Sous la direction de Tugan Sokhiev, l’Orchestre de la Staatskapelle de Dresde joue la Septième Symphonie de Bruckner et le Premier Concerto pour violoncelle de Chostakovitch.

Avec des origines remontant en 1548, sous le règne du prince-électeur Maurice de Saxe, la Staatskapelle de Dresde est probablement le plus ancien orchestre au monde, et l’un des plus prestigieux. S’il est le titulaire de la fosse du Semperoper, contribuant à en faire l’une des premières scènes européennes, c’est aussi une phalange symphonique reconnue. La formation a été sous la houlette de plusieurs légendes de la baguette, à l’instar de Fritz Reiner ou Karl Böhm, et dans les plus récentes décennies Giuseppe Sinopoli, Bernard Haitink, ou Christian Thielemann, prédécesseur immédiat du directeur musical actuel depuis 2024, Daniele Gatti.
C’est un autre grand chef du moment, qui vient récemment de quitter le Capitole de Toulouse, qui est inventé pour un programme post-romantique lors du début du Festival de Dresde. Tugan Sokhiev ouvre le concert avec le Concerto pour violoncelle n°1 en mi bémol majeur op. 107, le plus joué des deux que Chostakovitch a consacrés à cet instrument dont Sol Gabetta est l’une des virtuoses les plus sensibles aujourd’hui. La rivalité nerveuse entre soliste et ensemble de l’Allegretto fait place au lyrisme du Moderato et une Cadenza d’une intériorité décantée, avant un finale aussi volubile qu’implacable. En bis, une transcription d’une page tirée du cycle des Sept chansons populaires espagnoles de Falla confirme la beauté expressive du violoncelle de Sol Gabetta.

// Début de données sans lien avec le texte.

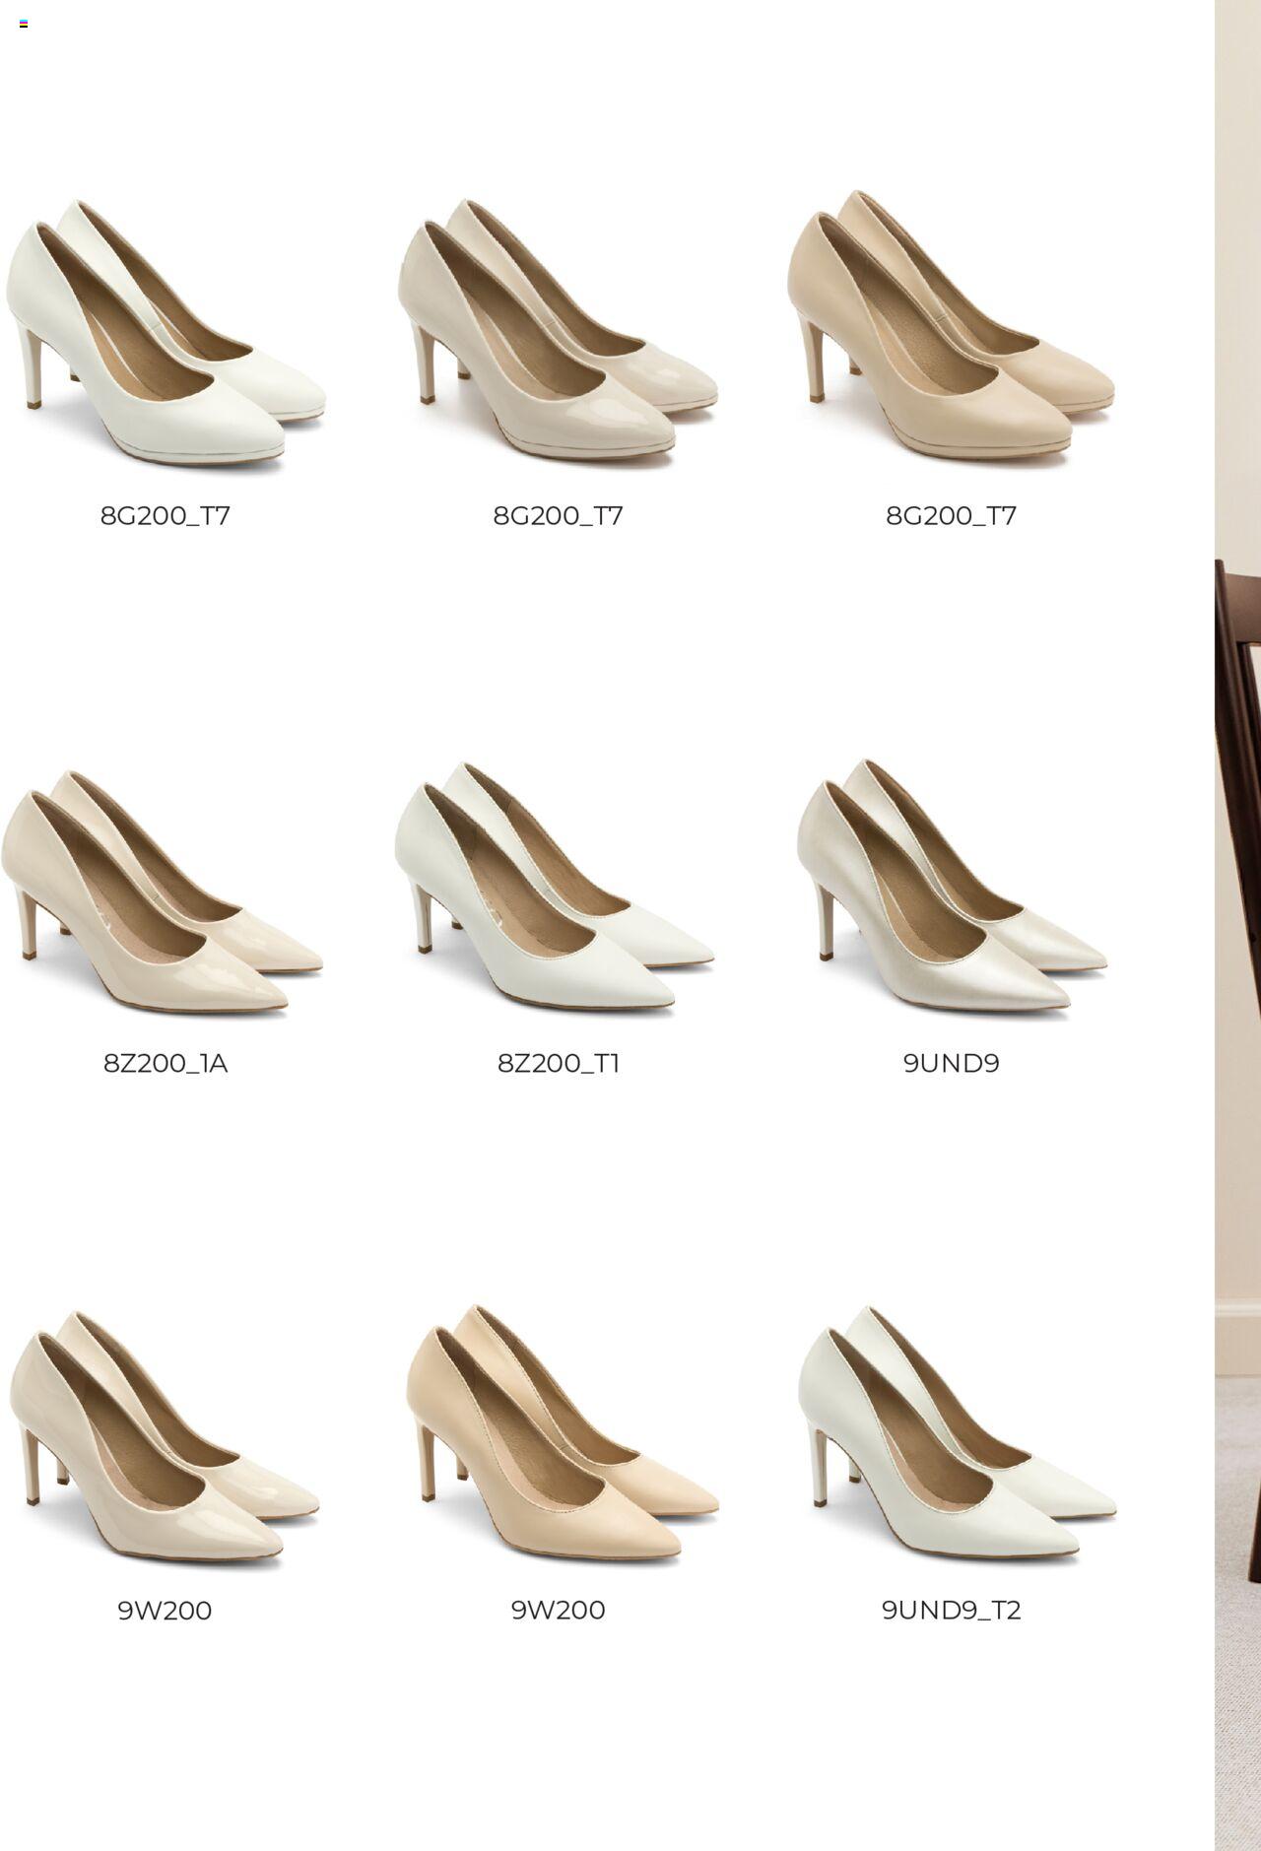Viewport: 1261px width, 1851px height.
Task: Select the matte nude 9W200 pumps image
Action: click(563, 1434)
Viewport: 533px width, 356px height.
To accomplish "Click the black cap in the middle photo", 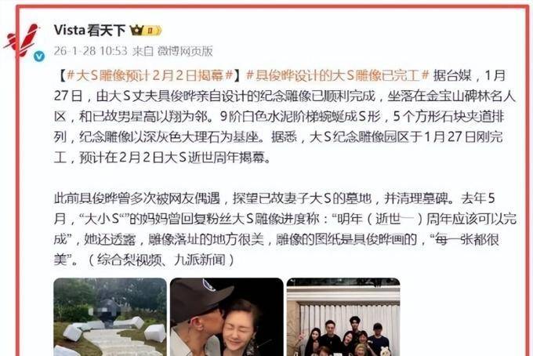I will pyautogui.click(x=201, y=295).
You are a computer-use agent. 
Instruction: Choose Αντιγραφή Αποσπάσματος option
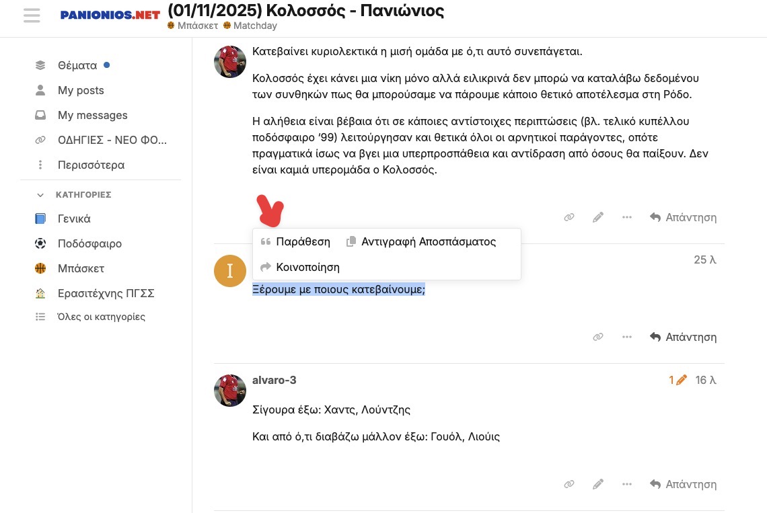(421, 241)
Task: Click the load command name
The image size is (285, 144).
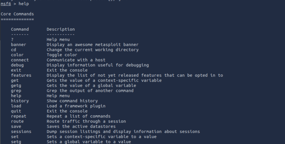Action: [x=16, y=106]
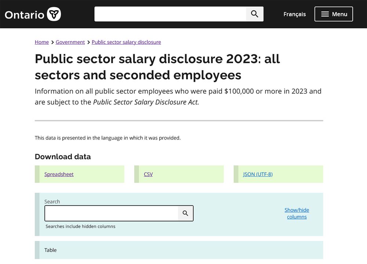
Task: Open Public sector salary disclosure breadcrumb
Action: click(x=126, y=42)
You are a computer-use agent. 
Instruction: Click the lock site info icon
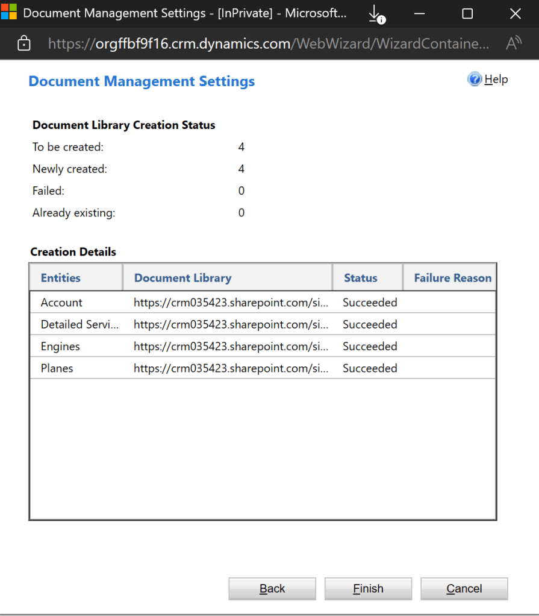point(23,43)
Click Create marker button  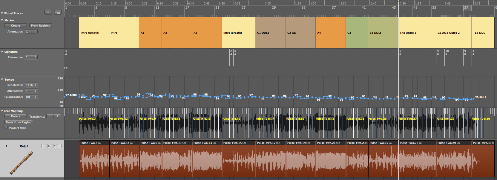tap(16, 26)
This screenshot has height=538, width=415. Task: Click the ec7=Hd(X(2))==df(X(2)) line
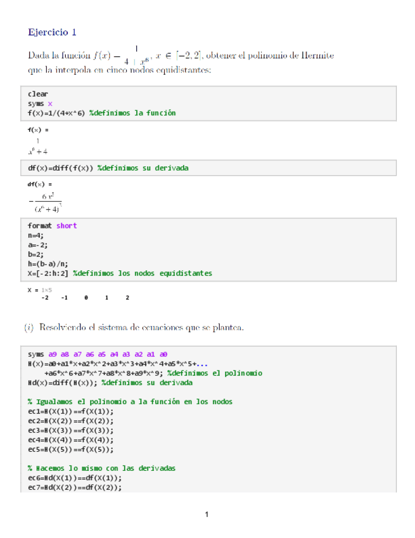point(74,487)
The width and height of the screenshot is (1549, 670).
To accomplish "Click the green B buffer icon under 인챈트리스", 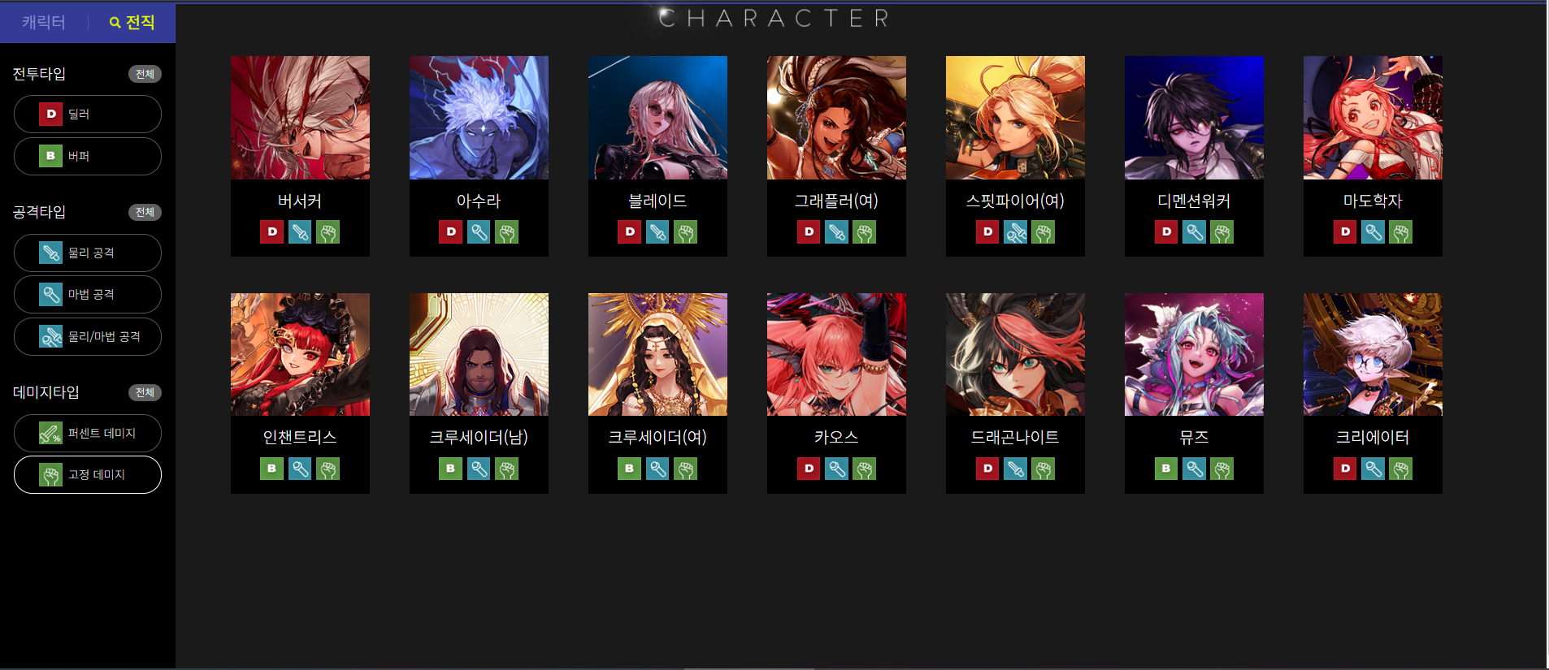I will 272,469.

Après l’entracte, c’est l’un des monuments du répertoire symphonique qui est proposé. D’un corpus comprenant pas moins de onze opus, dont certains ne furent publiés qu’après la mort du compositeur, la Septième est certainement, avec la Quatrième, l’une des plus souvent données – et appréciées du public. A partir du frémissement augural des cordes s’intensifie progressivement la pâte orchestrale, dont le chef russe met en valeur la densité sans jamais oublier la lumière irradiante qui s’en dégage. Les registres de l’orgue et l’héritage germanique est assumé dans cette approche aussi ample que construite. Hommage à Wagner, l’Adagio déploie une longue marche funèbre avec une ferveur palpable dans les moindres détails d’une écriture moins massive que la réputation qui en a été faite, avant un Scherzo aux élans et aux sonorités de cor souvent chasseresses – même si l’adjectif est généralement associé à celui de la Quatrième. Puissance et clarté se conjuguent dans une lecture investie, qui trouve dans le finale aux allures de vaste choral une conclusion aussi magistrale qu’investie. S’il est des interprétations de Bruckner plus décantées, celle de Tugan Sokhiev et de la Staatskapelle de Dresde s’inscrit dans une tradition solide, sans verser dans la réplique muséale.